YOUR TASK: Copy the entries below exactly as they are given.

INFORMATION PROVIDED:
##########
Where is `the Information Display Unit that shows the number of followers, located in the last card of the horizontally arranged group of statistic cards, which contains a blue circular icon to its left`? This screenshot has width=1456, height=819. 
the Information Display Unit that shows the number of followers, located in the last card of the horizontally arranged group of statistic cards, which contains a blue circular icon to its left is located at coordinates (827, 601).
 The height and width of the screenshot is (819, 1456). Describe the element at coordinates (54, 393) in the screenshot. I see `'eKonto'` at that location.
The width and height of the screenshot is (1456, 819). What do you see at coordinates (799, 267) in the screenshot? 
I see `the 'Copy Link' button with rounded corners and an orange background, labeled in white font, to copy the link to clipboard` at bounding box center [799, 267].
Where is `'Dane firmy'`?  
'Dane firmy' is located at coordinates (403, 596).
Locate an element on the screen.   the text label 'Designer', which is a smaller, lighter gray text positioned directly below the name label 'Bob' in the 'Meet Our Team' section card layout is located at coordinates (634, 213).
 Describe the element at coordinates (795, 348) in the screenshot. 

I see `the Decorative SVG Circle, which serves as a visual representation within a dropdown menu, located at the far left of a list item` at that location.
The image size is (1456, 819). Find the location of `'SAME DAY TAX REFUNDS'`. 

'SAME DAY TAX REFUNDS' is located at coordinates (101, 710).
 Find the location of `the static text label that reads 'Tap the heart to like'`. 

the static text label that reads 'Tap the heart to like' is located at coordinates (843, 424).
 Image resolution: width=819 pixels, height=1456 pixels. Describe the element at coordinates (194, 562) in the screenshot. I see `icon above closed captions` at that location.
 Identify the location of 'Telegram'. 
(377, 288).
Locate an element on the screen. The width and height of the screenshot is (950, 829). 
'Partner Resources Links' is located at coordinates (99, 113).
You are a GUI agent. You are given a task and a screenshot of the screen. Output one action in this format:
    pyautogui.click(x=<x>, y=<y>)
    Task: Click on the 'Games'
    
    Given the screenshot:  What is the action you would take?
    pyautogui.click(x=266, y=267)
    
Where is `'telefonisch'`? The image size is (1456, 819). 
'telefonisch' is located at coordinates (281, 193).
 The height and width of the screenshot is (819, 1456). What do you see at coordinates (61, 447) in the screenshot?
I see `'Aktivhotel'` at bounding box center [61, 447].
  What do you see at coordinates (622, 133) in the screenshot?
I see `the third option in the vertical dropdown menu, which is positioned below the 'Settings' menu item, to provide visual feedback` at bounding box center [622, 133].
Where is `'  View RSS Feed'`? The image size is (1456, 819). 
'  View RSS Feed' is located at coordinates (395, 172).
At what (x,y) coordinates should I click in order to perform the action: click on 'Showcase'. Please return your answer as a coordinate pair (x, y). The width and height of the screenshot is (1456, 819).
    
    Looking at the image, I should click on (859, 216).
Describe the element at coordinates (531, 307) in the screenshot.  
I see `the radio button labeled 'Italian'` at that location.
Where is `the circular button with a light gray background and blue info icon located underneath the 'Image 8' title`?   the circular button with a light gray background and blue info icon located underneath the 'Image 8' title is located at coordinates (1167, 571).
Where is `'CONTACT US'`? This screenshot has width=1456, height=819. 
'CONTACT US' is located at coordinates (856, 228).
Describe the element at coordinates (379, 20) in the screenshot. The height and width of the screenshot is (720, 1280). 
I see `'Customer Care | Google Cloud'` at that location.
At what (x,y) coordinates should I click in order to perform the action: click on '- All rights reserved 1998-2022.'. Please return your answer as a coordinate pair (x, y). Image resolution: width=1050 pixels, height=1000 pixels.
##########
EXERCISE ANSWER:
Where is `the Information Display Unit that shows the number of followers, located in the last card of the horizontally arranged group of statistic cards, which contains a blue circular icon to its left`? This screenshot has width=1456, height=819. 
the Information Display Unit that shows the number of followers, located in the last card of the horizontally arranged group of statistic cards, which contains a blue circular icon to its left is located at coordinates (827, 601).
 The height and width of the screenshot is (819, 1456). Describe the element at coordinates (54, 393) in the screenshot. I see `'eKonto'` at that location.
The width and height of the screenshot is (1456, 819). What do you see at coordinates (799, 267) in the screenshot? 
I see `the 'Copy Link' button with rounded corners and an orange background, labeled in white font, to copy the link to clipboard` at bounding box center [799, 267].
Where is `'Dane firmy'`?  
'Dane firmy' is located at coordinates (403, 596).
Locate an element on the screen.   the text label 'Designer', which is a smaller, lighter gray text positioned directly below the name label 'Bob' in the 'Meet Our Team' section card layout is located at coordinates (634, 213).
 Describe the element at coordinates (795, 348) in the screenshot. 

I see `the Decorative SVG Circle, which serves as a visual representation within a dropdown menu, located at the far left of a list item` at that location.
The image size is (1456, 819). Find the location of `'SAME DAY TAX REFUNDS'`. 

'SAME DAY TAX REFUNDS' is located at coordinates (101, 710).
 Find the location of `the static text label that reads 'Tap the heart to like'`. 

the static text label that reads 'Tap the heart to like' is located at coordinates (843, 424).
 Image resolution: width=819 pixels, height=1456 pixels. Describe the element at coordinates (194, 562) in the screenshot. I see `icon above closed captions` at that location.
 Identify the location of 'Telegram'. 
(377, 288).
Locate an element on the screen. The width and height of the screenshot is (950, 829). 
'Partner Resources Links' is located at coordinates (99, 113).
You are a GUI agent. You are given a task and a screenshot of the screen. Output one action in this format:
    pyautogui.click(x=<x>, y=<y>)
    Task: Click on the 'Games'
    
    Given the screenshot:  What is the action you would take?
    pyautogui.click(x=266, y=267)
    
Where is `'telefonisch'`? The image size is (1456, 819). 
'telefonisch' is located at coordinates (281, 193).
 The height and width of the screenshot is (819, 1456). What do you see at coordinates (61, 447) in the screenshot?
I see `'Aktivhotel'` at bounding box center [61, 447].
  What do you see at coordinates (622, 133) in the screenshot?
I see `the third option in the vertical dropdown menu, which is positioned below the 'Settings' menu item, to provide visual feedback` at bounding box center [622, 133].
Where is `'  View RSS Feed'`? The image size is (1456, 819). 
'  View RSS Feed' is located at coordinates (395, 172).
At what (x,y) coordinates should I click in order to perform the action: click on 'Showcase'. Please return your answer as a coordinate pair (x, y). The width and height of the screenshot is (1456, 819).
    
    Looking at the image, I should click on (859, 216).
Describe the element at coordinates (531, 307) in the screenshot.  
I see `the radio button labeled 'Italian'` at that location.
Where is `the circular button with a light gray background and blue info icon located underneath the 'Image 8' title`?   the circular button with a light gray background and blue info icon located underneath the 'Image 8' title is located at coordinates (1167, 571).
Where is `'CONTACT US'`? This screenshot has width=1456, height=819. 
'CONTACT US' is located at coordinates (856, 228).
Describe the element at coordinates (379, 20) in the screenshot. The height and width of the screenshot is (720, 1280). 
I see `'Customer Care | Google Cloud'` at that location.
At what (x,y) coordinates should I click in order to perform the action: click on '- All rights reserved 1998-2022.'. Please return your answer as a coordinate pair (x, y). Image resolution: width=1050 pixels, height=1000 pixels.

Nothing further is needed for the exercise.